(Beginning of SUPPLIED RECORDS)

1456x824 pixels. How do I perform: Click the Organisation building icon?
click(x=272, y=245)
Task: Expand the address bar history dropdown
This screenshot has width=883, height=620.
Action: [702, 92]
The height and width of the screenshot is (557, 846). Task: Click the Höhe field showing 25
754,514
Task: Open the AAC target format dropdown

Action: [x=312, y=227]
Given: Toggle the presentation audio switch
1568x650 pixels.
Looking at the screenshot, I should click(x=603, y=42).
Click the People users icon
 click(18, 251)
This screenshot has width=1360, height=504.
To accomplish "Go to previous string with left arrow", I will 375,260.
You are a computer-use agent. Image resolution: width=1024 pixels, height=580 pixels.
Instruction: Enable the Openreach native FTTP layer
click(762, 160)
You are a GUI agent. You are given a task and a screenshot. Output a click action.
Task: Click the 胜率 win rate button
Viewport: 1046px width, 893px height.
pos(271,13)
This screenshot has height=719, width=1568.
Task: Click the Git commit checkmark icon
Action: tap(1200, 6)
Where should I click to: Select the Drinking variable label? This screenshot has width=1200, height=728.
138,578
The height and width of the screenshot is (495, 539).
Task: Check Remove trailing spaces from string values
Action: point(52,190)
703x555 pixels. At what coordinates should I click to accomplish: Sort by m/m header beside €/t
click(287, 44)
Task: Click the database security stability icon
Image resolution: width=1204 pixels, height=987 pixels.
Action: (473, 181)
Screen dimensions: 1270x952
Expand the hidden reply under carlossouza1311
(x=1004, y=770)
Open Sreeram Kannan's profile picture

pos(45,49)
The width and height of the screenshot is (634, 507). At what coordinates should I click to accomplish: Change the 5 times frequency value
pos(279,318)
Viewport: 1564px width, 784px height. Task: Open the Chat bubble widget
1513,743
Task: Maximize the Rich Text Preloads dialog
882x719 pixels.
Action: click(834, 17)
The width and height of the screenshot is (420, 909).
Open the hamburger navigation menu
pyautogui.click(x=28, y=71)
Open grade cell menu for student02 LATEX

(End of SUPPLIED RECORDS)

Copy each line of the data that contains the word "agent".

You are a computer-use agent. Image resolution: width=1024 pixels, height=580 pixels.
You are a GUI agent. You are given a task and a screenshot. Output a click action.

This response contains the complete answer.